In Spain, the dead are more alive than the dead of any other country in the world. – Federico Garcia Lorca
I wasn't expecting to stumble upon the ruins of Don Suero de Quiñone's stately home, albeit now in ruins. Remember him from the Paso Honroso in Hospital de Órbigo? I had found his castle!
It was by chance that I decided to divert from my usual route back to Pozos from La Bañeza. It is always a small road sign on the side of the road with a village name and arrow that catches my interest. It doesn'tmatter if the road is narrow, one lane, gravel or paved, I say - let's go!
Some history - The castle was built by Diego Fernández de Quiñones el de la Buena Fortuna at the end of the 14th century (he built the keep). In 1435 he gifted it to Don Suero born c.1409, his second son, shortly after the famous Paso Honroso in Hospital de Órbigo in the summer of 1434 . Don Suero continued with the build, adding the outer wall and the defensive tower over the main gate.
After the Paso Honroso, he married his love, Doña Leonor de Tovar and they appear to live happily ever after until his untimely death. Twenty-four years after the tournament, Don Gutierre de Quijada,who had long remained bitter over his defeat at El Paso Honroso, challenged and killed Don Suero in a joust.
In 1496 the Reyes Católicos, Ferdinand II of Aragon and Isabella I of Castile confiscated the castle from the Quiñones family due to certain indiscretions with a servant of the Bishop of Astorga. Once the conflict was resolved, a year later the Catholic Monarchs ordered the castle be returned to the Quiñones. 🙄
Don Suero de Quiñone - he is what legends are made of. A knight, fighting for true love, owner of a castle, involved in intrigue and danger, a pilgrim, and ultimately killed by a rival knight. He is remembered in Spanish history and in the novel Don Quixote by Cervantes. He is also remembered in the walls of this castle, can you feel his presence?
The Town of Villanueva
The parish church of San Cipriano, across the street from the castle ruins, preserves an image of the Virgin from the 14th century and the altarpiece from the 16th century. To see inside this church you will have to find the keeper of the keys. Always a bit of a problem, but persevere. Start by asking in the bar if it is possible to see inside the church and go from there.

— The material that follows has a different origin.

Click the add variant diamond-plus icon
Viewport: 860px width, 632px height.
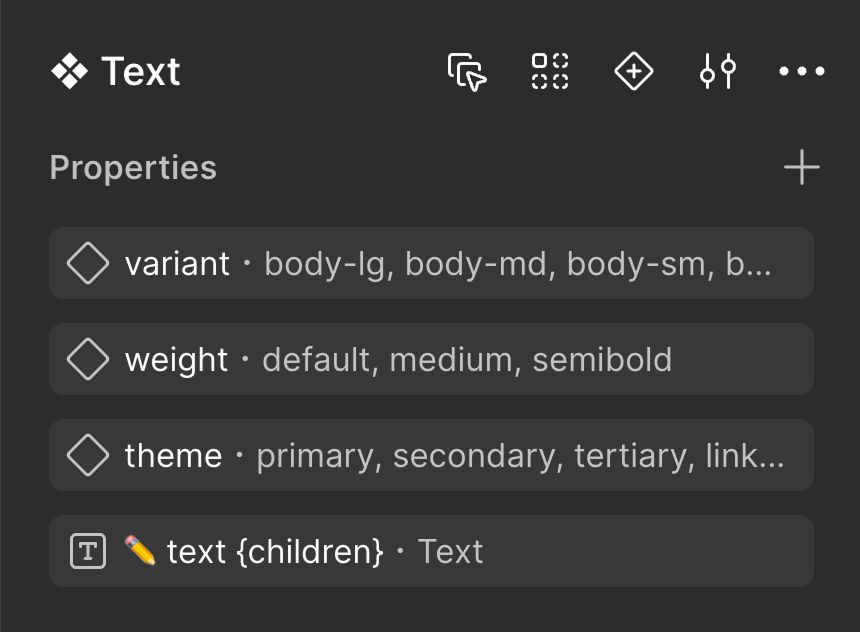633,71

The seahorse fountain is a curiousity. Something to do with the Camino? If you, my reader, have any information please share!
The village of Villanueva is on the Vía de la Plata pilgrim's route between Mérida and Astorga. Calle de Hospital in the village keeps the memory alive of all the pilgrim's who walked this route on their way to Santiago de Compestela over the last hundreds of years.
There are signs posted outside the walls (in Spanish) with some history.
Take time to walk around the castle walls, look up, touch the stones, listen...
The Walls - In the early spring and summer the storks return from Africa to raise their young. Like any good castle ruin it is the perfect spot to build their enormous nests. Poppies grow out of the walls making for good photo opportunities. I like taking time to explore all the nooks and crannies of these great imposing stone walls, you never know what can be found.
As I explore these quaint little villages scattered throughout Spain I am reminded of the vast history of this beautiful country and its people.